Input for this task:
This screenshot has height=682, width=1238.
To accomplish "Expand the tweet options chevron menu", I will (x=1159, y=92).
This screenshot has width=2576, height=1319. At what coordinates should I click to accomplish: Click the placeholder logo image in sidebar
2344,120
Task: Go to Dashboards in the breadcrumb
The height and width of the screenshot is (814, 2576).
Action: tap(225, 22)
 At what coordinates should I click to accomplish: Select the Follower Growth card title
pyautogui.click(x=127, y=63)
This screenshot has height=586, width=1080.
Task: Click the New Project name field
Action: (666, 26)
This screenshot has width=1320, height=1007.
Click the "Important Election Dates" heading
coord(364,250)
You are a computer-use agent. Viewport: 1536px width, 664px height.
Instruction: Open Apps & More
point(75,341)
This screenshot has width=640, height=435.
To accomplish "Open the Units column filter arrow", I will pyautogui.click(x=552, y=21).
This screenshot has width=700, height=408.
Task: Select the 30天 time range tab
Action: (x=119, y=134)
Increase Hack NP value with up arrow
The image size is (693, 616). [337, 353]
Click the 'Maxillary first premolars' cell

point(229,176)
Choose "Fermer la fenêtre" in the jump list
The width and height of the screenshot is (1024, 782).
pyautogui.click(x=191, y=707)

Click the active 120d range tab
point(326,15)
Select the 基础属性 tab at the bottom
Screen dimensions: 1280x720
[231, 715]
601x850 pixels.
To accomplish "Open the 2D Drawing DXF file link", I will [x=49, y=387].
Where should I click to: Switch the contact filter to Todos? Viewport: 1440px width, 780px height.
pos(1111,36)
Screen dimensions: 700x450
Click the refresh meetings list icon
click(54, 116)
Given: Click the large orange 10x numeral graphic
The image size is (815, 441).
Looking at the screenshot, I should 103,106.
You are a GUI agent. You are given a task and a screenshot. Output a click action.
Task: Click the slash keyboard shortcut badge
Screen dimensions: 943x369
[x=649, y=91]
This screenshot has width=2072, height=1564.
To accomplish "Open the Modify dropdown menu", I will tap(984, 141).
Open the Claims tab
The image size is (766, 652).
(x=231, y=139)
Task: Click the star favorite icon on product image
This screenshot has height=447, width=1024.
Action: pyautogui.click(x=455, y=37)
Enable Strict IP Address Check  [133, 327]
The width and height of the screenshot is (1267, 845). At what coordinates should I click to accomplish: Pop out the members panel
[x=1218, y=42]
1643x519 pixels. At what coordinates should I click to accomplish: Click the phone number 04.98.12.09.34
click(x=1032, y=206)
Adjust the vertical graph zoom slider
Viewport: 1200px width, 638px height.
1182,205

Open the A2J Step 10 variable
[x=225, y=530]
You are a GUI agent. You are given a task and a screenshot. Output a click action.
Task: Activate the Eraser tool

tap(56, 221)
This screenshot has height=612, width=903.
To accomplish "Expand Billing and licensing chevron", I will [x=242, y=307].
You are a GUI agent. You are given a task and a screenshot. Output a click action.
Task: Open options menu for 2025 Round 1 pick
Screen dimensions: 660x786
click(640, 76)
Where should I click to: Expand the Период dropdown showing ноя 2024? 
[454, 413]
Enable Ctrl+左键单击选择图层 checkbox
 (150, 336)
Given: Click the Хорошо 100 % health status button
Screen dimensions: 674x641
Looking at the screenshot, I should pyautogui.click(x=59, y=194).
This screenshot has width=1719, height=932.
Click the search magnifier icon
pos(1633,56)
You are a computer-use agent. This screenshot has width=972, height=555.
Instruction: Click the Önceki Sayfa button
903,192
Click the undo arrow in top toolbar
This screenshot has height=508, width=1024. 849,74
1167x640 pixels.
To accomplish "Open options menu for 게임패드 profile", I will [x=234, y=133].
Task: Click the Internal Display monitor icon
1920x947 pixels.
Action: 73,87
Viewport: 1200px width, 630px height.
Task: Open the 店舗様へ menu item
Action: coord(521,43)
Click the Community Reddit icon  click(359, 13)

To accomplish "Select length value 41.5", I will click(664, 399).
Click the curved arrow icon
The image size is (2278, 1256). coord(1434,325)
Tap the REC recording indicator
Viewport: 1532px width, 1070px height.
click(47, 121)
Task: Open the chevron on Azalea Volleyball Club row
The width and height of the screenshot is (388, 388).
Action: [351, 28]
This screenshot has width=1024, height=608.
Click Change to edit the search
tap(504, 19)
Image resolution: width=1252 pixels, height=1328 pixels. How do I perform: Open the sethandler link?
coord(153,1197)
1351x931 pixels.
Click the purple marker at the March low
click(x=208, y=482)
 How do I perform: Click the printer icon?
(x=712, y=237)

Exercise prompt: Copy the material above again, requests included, from the line with "Where should I click to: Switch" to the line with "click(54, 116)", and shift every coordinate in the answers by -13.

Reply:
Where should I click to: Switch the contact filter to Todos? Viewport: 1440px width, 780px height.
pos(1098,23)
Screen dimensions: 700x450
Click the refresh meetings list icon
click(41, 103)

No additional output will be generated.